Strengths of our study include its size, the population-based design that limits selection bias compared to studies of consecutive patients from single or few sites, and the cross-checking with patient charts that decreased missingness and misclassification compared to registry-based studies. In addition, we didn’t limit our focus on the comparison between pre- and post-chemotherapy HER2 status but expanded even to metastatic progression and went beyond simple descriptive analyses and crude associations of HER2 status with outcomes to study the behaviour of HER2-low disease with a significantly longer follow-up time than previous studies. Missing information on HER2 status from prechemotherapy biopsies was limited and sensitivity analysis with multiple imputations showed very little difference with the observed outcomes. Missingness from residual disease was due to the now-abandoned practice of not retesting residual cancer for HER2 status. Regarding metastatic biopsies, these are routinely obtained in clinical practice and in previous reports of metastatic breast cancer patients treated in the Stockholm Region more than 90% of patients had undergone a metastatic biopsy [43]. However, fine needle aspiration was previously favoured, where only ERBB2 gene amplification can be assessed and not protein expression. This preference has been abandoned in recent years with the emergence of immunohistochemistry-based predictive biomarkers (Programmed Death Ligand 1, HER2-low). Finally, rescoring of HER2 status was not performed in the entire population, but rather in a small representative sample. Although distinguishing HER2 0 from HER2-low breast cancer has only become relevant in recent years, our results and previous studies have shown that concordance between rescored and original assessments is high [44], limiting thus the potential impact of this limitation.

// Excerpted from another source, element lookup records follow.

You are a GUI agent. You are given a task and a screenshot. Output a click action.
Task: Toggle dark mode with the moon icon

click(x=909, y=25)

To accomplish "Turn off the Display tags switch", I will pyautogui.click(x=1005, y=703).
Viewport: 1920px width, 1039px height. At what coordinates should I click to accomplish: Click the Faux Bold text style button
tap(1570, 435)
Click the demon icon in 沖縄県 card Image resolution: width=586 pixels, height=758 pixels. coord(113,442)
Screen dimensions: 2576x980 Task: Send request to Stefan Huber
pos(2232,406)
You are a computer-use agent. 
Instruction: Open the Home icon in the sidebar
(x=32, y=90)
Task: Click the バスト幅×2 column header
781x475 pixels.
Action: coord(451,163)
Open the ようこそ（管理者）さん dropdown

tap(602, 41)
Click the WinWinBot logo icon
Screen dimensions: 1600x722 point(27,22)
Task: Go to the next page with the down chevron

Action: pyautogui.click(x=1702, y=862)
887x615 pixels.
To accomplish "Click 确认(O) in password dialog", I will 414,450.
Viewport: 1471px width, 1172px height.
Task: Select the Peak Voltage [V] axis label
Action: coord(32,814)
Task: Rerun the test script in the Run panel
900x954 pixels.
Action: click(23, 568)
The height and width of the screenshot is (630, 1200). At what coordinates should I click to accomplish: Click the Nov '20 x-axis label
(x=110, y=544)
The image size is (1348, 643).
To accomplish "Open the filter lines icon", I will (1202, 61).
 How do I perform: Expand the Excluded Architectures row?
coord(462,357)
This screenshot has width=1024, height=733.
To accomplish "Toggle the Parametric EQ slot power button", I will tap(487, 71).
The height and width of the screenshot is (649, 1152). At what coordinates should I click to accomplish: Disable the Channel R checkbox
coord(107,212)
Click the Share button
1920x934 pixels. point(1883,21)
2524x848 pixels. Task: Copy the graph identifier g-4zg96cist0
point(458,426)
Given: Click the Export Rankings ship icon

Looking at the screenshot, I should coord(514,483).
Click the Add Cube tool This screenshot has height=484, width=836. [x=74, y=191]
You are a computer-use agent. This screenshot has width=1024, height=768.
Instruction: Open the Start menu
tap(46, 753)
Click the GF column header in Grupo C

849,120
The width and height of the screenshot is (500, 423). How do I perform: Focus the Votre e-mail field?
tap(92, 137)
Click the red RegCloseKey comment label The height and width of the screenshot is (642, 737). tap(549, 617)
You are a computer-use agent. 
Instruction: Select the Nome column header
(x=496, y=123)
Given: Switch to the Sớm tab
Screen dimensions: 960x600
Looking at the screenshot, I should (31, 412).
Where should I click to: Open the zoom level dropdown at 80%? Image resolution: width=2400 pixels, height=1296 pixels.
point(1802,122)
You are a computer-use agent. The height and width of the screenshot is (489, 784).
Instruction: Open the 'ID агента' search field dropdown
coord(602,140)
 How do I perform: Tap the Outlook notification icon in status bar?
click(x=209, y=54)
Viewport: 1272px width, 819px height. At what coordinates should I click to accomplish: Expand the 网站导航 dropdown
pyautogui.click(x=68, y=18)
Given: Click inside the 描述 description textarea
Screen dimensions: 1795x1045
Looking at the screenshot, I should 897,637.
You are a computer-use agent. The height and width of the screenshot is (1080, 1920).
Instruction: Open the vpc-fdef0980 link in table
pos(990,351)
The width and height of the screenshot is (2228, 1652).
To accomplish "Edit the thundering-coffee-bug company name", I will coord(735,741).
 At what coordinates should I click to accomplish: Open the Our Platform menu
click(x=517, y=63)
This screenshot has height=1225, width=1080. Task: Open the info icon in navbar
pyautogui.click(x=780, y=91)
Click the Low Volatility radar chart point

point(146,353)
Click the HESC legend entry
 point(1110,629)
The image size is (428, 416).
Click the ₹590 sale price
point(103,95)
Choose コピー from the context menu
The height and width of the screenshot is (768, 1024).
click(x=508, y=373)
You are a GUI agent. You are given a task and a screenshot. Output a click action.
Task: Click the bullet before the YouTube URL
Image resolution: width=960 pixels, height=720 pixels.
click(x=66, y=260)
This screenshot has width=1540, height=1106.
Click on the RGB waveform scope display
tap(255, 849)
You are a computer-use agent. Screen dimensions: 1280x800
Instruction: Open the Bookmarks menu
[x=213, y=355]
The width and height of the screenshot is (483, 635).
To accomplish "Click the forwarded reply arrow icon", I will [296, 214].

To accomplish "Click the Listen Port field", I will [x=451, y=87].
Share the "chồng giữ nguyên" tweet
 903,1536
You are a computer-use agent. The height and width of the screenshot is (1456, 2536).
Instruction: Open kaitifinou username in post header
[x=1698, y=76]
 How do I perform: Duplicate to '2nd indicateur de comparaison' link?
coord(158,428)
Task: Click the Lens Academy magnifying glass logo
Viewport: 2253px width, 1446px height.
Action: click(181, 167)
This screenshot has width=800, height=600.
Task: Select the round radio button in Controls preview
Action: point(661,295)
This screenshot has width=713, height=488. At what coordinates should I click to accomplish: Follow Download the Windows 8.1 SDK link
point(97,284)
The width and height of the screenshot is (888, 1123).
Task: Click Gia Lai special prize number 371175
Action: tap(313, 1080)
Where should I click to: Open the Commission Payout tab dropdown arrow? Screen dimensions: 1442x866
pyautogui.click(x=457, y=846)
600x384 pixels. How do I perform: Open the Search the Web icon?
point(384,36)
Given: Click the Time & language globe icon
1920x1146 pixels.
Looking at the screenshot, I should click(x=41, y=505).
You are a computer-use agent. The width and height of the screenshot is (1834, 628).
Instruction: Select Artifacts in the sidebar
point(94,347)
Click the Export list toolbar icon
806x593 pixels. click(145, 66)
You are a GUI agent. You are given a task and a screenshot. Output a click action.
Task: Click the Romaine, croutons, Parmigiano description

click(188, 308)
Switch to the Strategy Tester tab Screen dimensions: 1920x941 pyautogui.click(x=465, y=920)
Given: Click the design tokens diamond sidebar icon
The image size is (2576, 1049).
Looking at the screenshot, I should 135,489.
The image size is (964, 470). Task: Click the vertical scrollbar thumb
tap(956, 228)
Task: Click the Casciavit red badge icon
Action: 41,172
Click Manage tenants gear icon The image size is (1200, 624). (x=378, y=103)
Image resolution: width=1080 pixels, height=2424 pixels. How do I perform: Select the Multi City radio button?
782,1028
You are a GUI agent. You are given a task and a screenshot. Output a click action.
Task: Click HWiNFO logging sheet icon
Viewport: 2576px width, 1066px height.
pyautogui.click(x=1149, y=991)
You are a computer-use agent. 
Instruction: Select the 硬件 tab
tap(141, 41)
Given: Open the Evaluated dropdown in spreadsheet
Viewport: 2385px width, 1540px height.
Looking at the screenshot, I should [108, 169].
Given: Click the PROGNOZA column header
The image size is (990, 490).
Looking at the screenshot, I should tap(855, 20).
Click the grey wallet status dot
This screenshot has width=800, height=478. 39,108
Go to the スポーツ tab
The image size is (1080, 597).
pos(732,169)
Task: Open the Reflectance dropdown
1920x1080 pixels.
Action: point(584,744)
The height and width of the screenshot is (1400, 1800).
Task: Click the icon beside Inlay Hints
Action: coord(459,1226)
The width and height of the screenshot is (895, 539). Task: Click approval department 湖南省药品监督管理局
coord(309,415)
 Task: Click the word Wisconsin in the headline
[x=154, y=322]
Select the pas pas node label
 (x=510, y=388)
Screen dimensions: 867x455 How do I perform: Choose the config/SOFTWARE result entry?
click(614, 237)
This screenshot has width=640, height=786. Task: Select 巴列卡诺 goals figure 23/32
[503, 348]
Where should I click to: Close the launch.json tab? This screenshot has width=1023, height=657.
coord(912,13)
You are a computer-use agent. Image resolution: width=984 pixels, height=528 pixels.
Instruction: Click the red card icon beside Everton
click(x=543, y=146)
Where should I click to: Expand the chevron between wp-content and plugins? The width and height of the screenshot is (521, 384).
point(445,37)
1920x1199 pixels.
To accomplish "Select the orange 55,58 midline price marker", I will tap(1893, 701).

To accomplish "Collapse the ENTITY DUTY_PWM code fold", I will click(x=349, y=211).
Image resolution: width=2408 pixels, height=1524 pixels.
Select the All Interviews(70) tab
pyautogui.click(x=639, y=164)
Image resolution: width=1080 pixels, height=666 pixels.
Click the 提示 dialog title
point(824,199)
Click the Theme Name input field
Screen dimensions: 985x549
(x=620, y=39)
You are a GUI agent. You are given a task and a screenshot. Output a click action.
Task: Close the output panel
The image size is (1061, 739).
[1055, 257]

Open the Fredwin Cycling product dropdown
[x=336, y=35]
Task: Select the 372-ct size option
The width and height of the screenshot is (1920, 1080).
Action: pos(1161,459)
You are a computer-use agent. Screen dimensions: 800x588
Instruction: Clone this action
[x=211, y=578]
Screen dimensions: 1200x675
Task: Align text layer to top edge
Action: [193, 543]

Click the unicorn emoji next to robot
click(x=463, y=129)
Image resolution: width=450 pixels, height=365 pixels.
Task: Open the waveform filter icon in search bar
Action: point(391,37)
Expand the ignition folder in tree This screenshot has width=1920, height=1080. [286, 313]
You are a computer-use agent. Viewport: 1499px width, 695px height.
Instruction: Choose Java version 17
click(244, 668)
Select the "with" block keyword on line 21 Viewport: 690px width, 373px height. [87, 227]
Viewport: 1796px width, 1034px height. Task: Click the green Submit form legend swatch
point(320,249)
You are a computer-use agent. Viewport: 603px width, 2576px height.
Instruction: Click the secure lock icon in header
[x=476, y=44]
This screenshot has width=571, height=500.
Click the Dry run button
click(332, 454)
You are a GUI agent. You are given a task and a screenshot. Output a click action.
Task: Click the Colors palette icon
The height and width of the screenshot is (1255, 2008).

In conclusion, HER2 status as a predictive biomarker exhibits considerable temporal and spatial variability, as well as long-term prognostic implications. Obtaining tissue for testing if it’s considered safe for the patient is crucial as it increases the likelihood of treatment with trastuzumab deruxtecan which has been shown to improve survival of patients with metastatic HER2-low disease. Its ongoing assessment at the preoperative (Clinicaltrial.gov identifier NCT05113251, NCT05900206) and residual disease settings (NCT04622319) underscores the need for a deep understanding of the long-term implications of HER2 status.